Cristiana Fanelli e Cristina Guarnieri
LA LINGUA DI DANTE, TRA IL DICIBILE E L'INDICIBILE
La tensione verso il “dire” porta ogni poeta sui limiti del dicibile. E così, al culmine della Divina Commedia, Dante incontra il confine ultimo del linguaggio, quello in cui il parlare cede, viene meno e fa posto alla visione:
Da quinci innanzi il mio veder fu maggio
che 'l parlar mostra, ch'a tal vista
cede, e cede la memoria a tanto oltraggio
Nell’italiano moderno la parola oltraggio significa “offesa”, “affronto”, ma Dante ricorre ad “oltraggio” perché dentro c’è la parola “oltre”. La grazia è un’esperienza dell’oltre, è un eccesso, qualcosa che arriva fuori calcolo.
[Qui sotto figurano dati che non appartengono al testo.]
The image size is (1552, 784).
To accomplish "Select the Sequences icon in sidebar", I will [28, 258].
Il termine oltraggio, infatti, nel linguaggio cortese significa “dismisura”. Oltraggio allora è la versione dantesca dell'excessus mentis della mistica cristiana: la mente esce fuori di sé e tende verso l’Altro.
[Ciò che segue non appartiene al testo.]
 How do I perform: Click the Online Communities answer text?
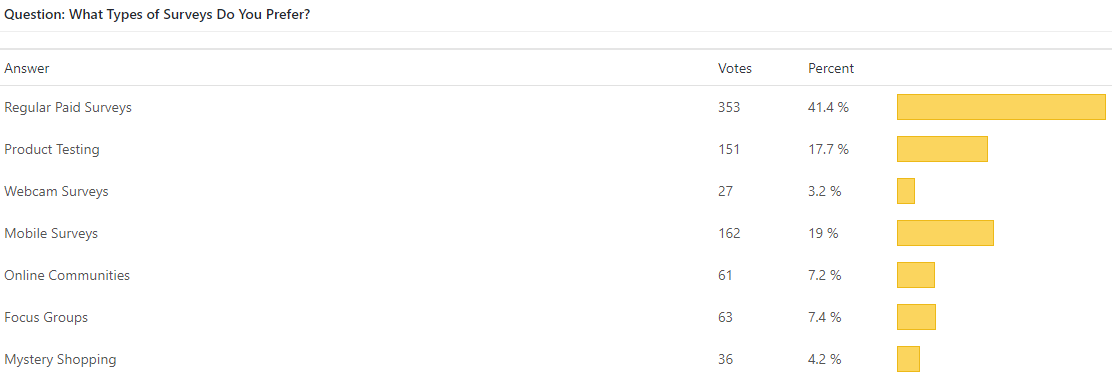coord(67,275)

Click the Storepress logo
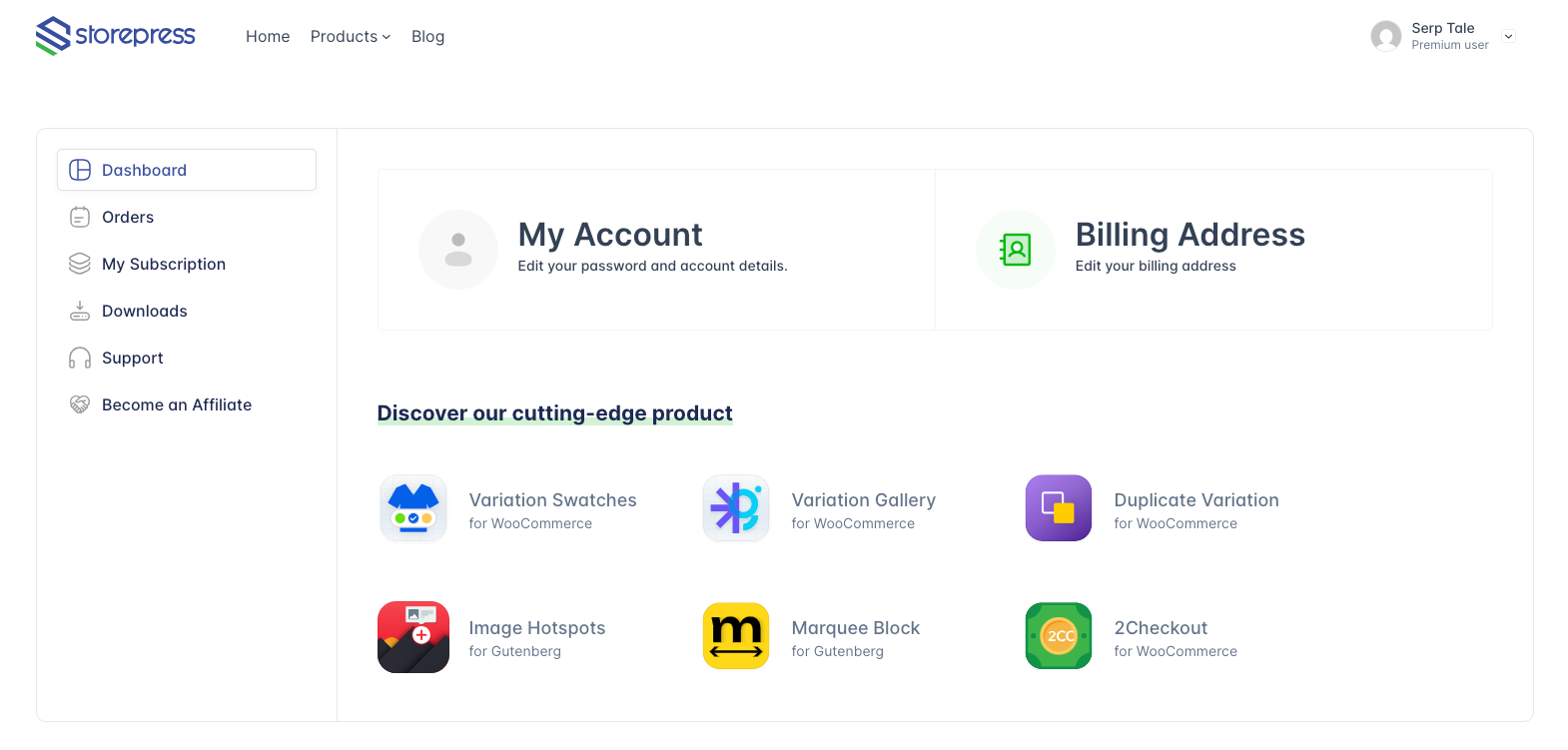pyautogui.click(x=115, y=35)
Mentre il linguaggio cede, anche la visione perde i suoi oggetti. Non ci sono più, a partire da questo momento estatico, né cieli, né beati, né Empireo, né la rosa, e nemmeno più Maria. Dante è solo dinanzi a Dio: ma come dire l’indicibile?
Nel ciel che più de la sua luce prende
fu’ io, e vidi cose che ridire
né sa né può chi di là su discende
Dante, si sta avvicinando all’oggetto massimo del suo desiderio, sta “appressando sé al suo disire”, e vive un’esperienza estatica:
Trasumanar significar per verba
non si poria; però l’essemplo basti
a cui esperienza grazia serba
Quando nella nostra vita facciamo esperienza della grazia, della bellezza, dell’amore, il primo sentimento che proviamo non è l’insufficienza delle nostre parole? Bisogna trovare nuove parole, perché è il mondo che si illumina diversamente. È anche questa l’esperienza del desiderio. Improvvisamente diventiamo capaci di creare cose nuove.